▶ **CONSIGNE**:
Reproduisez fidèlement, dans le texte sur la rupture philosophique, tout ce qui va de « Pour bien comprendre » jusqu'à « Comment comprendre cela? ».

▶ **TEXTE FOURNI**:
******************************

La rupture philosophique

Le besoin de philosopher apparaît lorsque les manières et les normes conventionnelles de vie ne sont plus suffisantes pour réduire les contradictions fondamentales de l'existence des hommes, soit parce qu'elles sont décrédibilisées, soit parce qu'elles aggravent ces contradictions jusqu'à la violence et l'angoisse devant l'absence de sens, de perspectives dereconnaissance de soi valorisée et valorisante; laquelle reconnaissance définit, en son essence, l'aspiration au bonheur de vivre avec soi et les autres.

Pour bien comprendre cela il convient de s'interroger sur le sens et la valeur des plaisirs que l'opinion et/ou les faiseurs d'opinion proposent, voire imposent par la manipulation intéressée des désirs et des valeurs qui les fondent. (ex: la pub qui prend le pouvoir dans les médias).

Or s'il est clair que les plaisirs commerciaux sont des plaisirs rentables pour ceux qui les vendent cela ne signifie pas forcément qu'ils soient source de bonheur pour ceux qui les achètent et consomment. Comment comprendre cela?

******************************

▶ **DONNÉES FOURNIES**:
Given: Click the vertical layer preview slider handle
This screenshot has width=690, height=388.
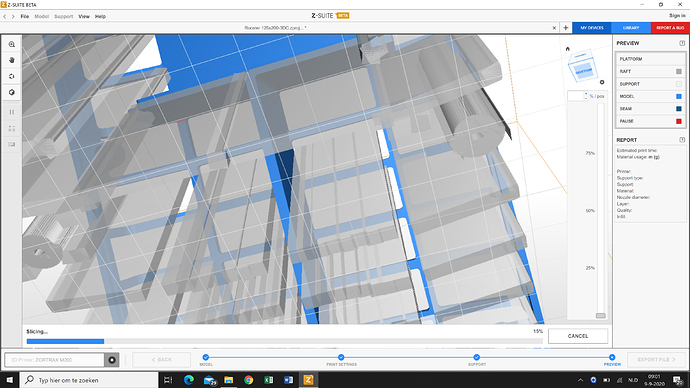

******************************

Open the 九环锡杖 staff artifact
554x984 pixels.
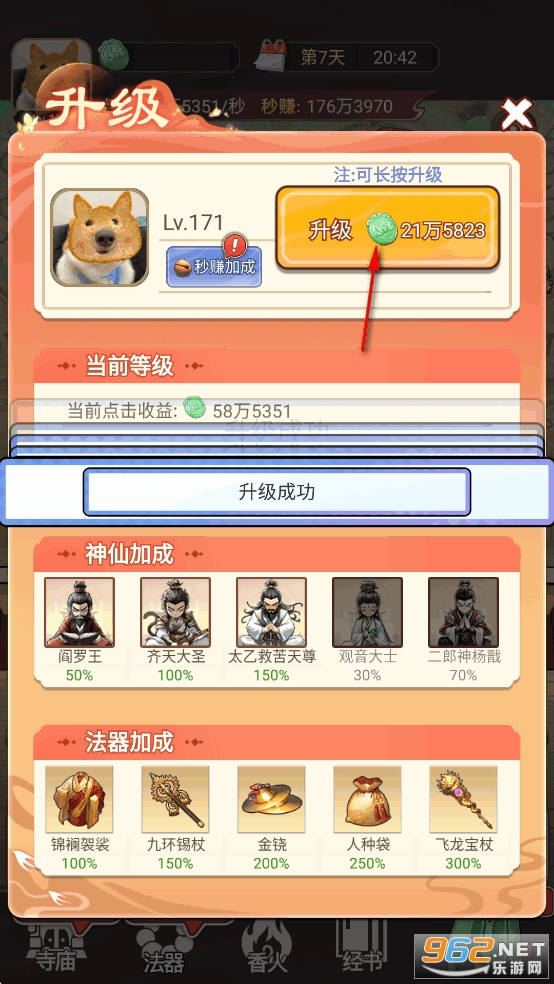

******************************

▶ **RÉPONSE RÉDIGÉE**:
Pour bien comprendre cela il convient de s'interroger sur le sens et la valeur des plaisirs que l'opinion et/ou les faiseurs d'opinion proposent, voire imposent par la manipulation intéressée des désirs et des valeurs qui les fondent. (ex: la pub qui prend le pouvoir dans les médias).

Or s'il est clair que les plaisirs commerciaux sont des plaisirs rentables pour ceux qui les vendent cela ne signifie pas forcément qu'ils soient source de bonheur pour ceux qui les achètent et consomment. Comment comprendre cela?